Rows from a dataset:
/---

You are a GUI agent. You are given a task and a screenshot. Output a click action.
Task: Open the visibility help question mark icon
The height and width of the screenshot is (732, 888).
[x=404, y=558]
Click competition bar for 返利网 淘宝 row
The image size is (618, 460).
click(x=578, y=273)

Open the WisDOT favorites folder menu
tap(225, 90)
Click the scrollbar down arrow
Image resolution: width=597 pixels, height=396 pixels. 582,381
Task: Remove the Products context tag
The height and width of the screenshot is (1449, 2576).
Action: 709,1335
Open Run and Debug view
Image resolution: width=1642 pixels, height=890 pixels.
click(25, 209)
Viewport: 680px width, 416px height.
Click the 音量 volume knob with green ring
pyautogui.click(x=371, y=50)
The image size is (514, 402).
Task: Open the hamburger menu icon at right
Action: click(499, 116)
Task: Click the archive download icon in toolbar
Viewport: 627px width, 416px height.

\---

▸ **Stated exercise**
Write out all of the entries again, substituting "Window" for "Viewport" everywhere it appears and leaving everything else unchanged.

▸ **The answer**
You are a GUI agent. You are given a task and a screenshot. Output a click action.
Task: Open the visibility help question mark icon
The height and width of the screenshot is (732, 888).
[x=404, y=558]
Click competition bar for 返利网 淘宝 row
The image size is (618, 460).
click(x=578, y=273)

Open the WisDOT favorites folder menu
tap(225, 90)
Click the scrollbar down arrow
Image resolution: width=597 pixels, height=396 pixels. 582,381
Task: Remove the Products context tag
The height and width of the screenshot is (1449, 2576).
Action: 709,1335
Open Run and Debug view
Image resolution: width=1642 pixels, height=890 pixels.
click(25, 209)
Window: 680px width, 416px height.
Click the 音量 volume knob with green ring
pyautogui.click(x=371, y=50)
The image size is (514, 402).
Task: Open the hamburger menu icon at right
Action: click(499, 116)
Task: Click the archive download icon in toolbar
Window: 627px width, 416px height.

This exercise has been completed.